> _ABOUT THIS TASK_: The answer must consist of every line in the data below that holds the word "button".

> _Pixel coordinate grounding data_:
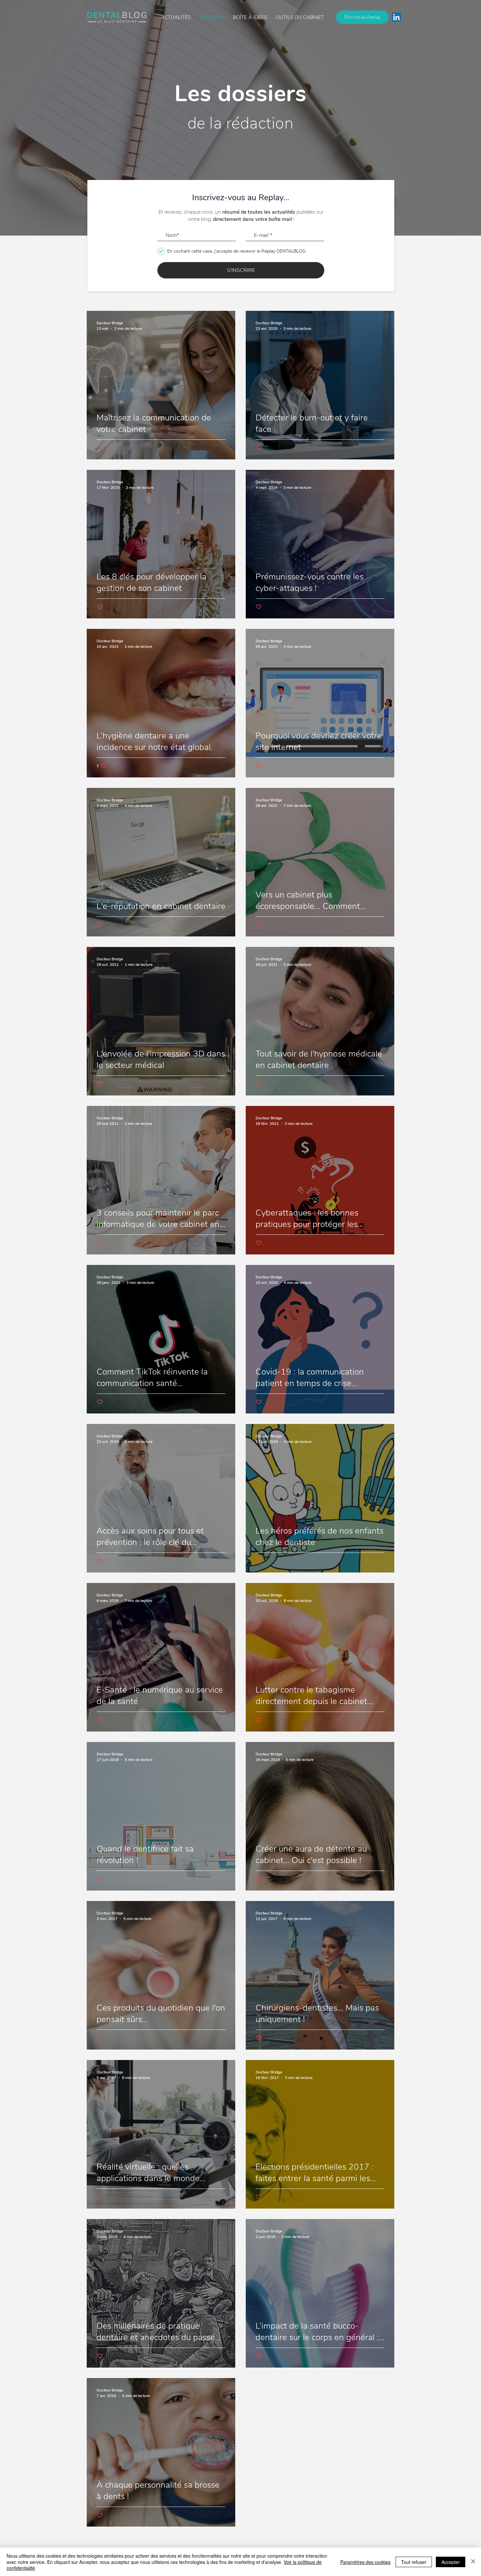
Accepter (450, 2562)
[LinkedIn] (396, 17)
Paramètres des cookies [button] (365, 2562)
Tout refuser (413, 2562)
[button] (250, 17)
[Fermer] (473, 2562)
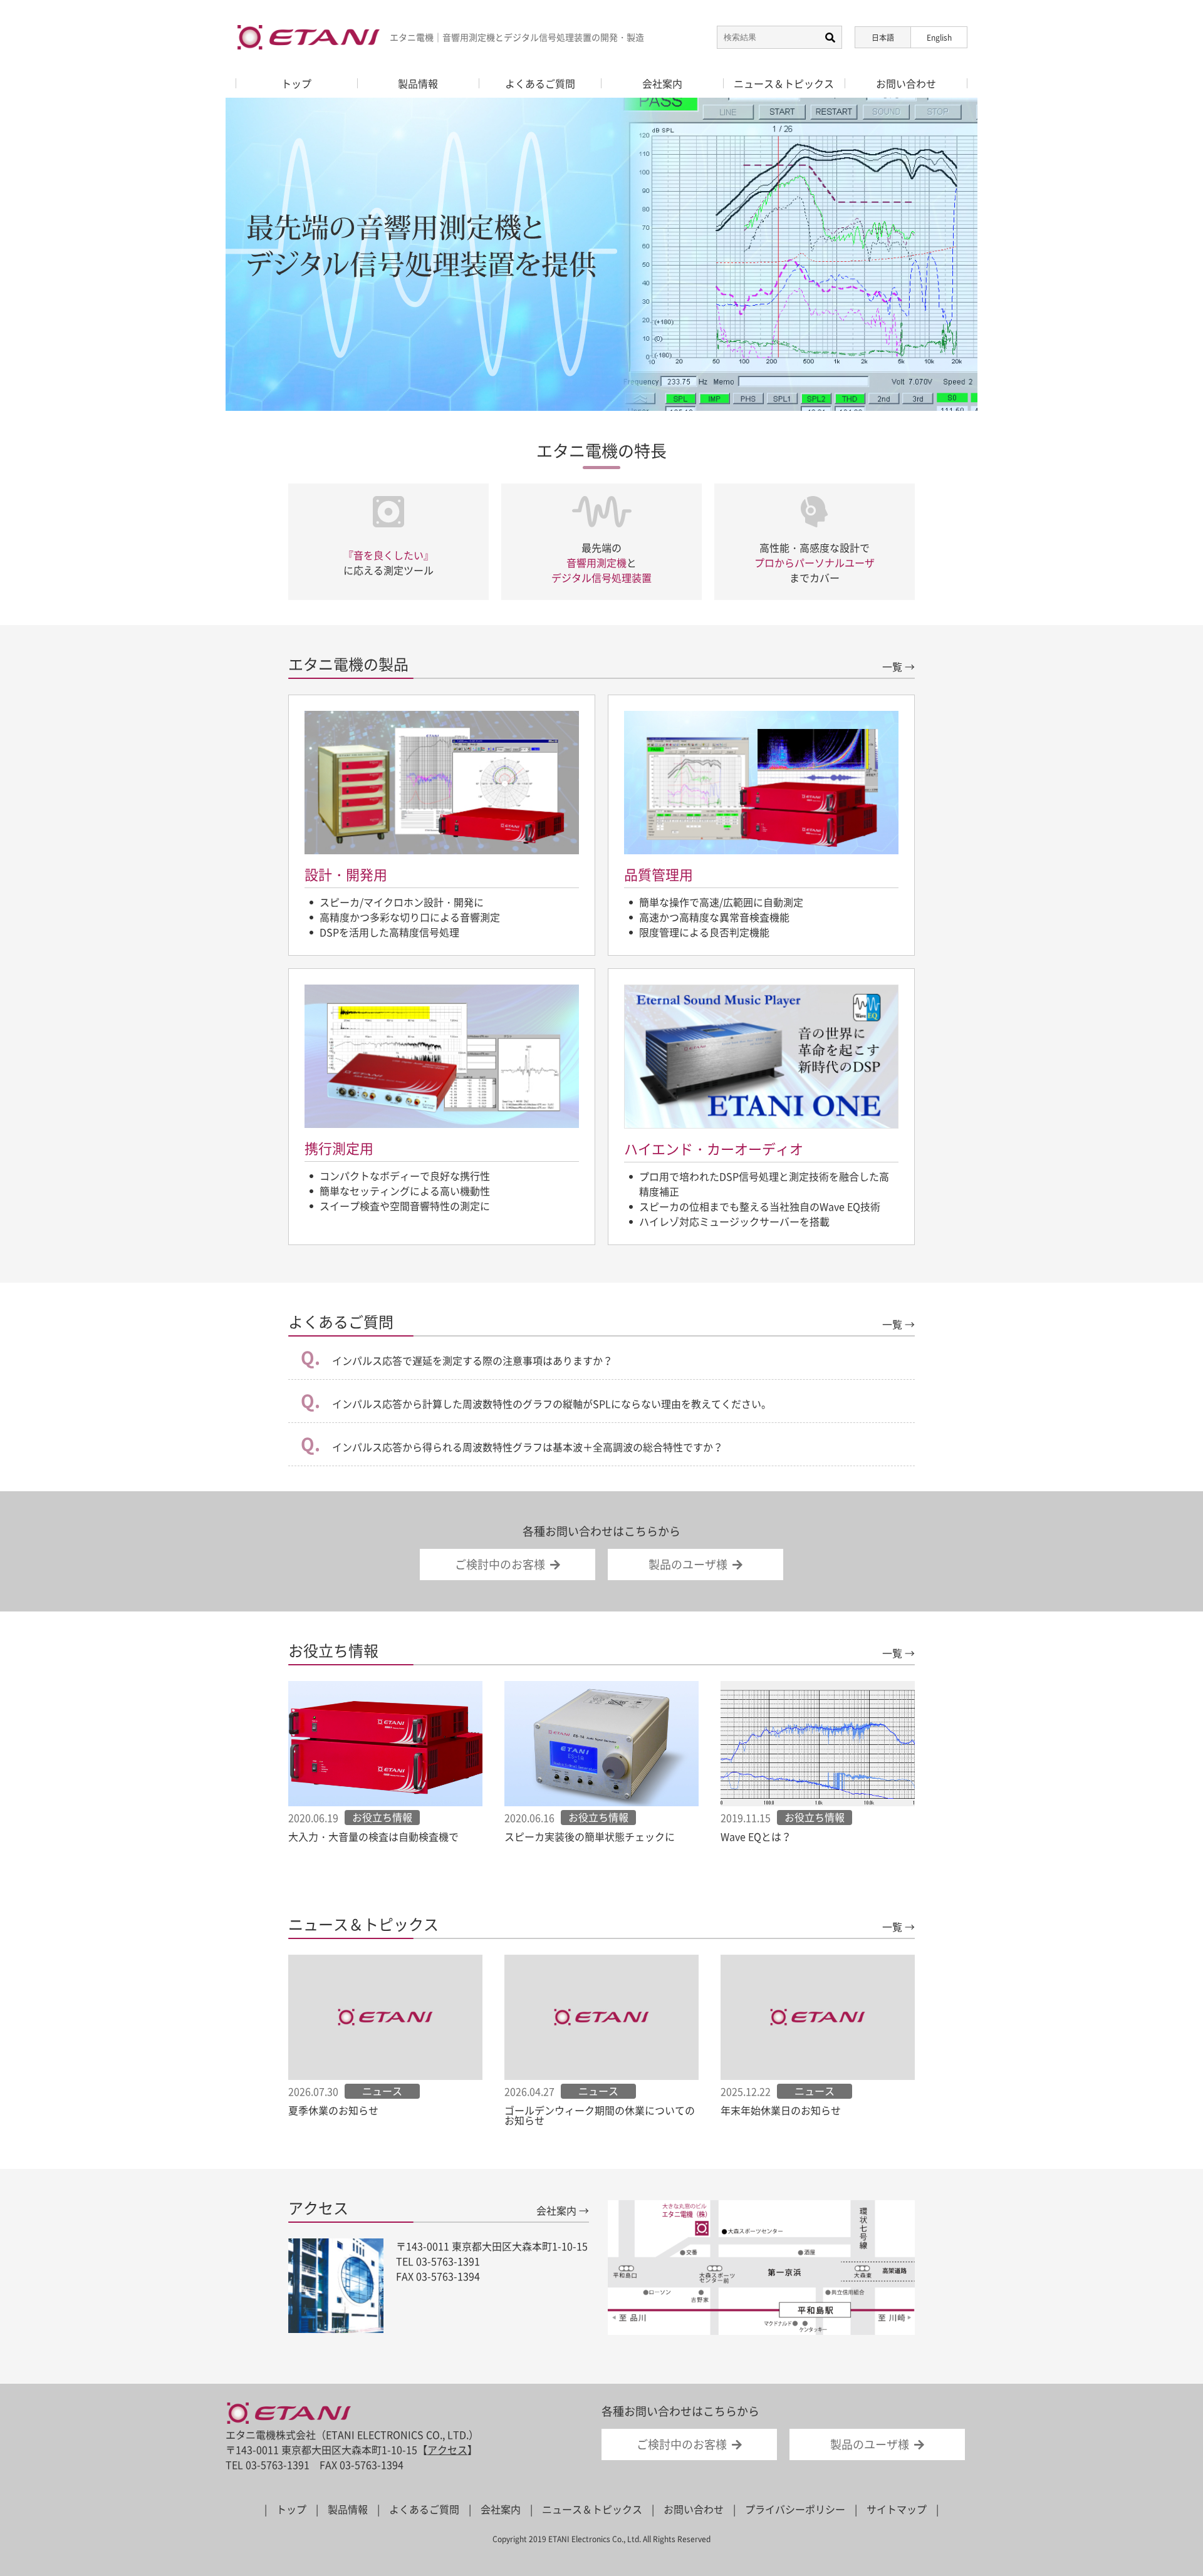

> _RESPONSE TO THIS EXERCISE_:
Paramètres des cookies [button] (365, 2562)
[button] (250, 17)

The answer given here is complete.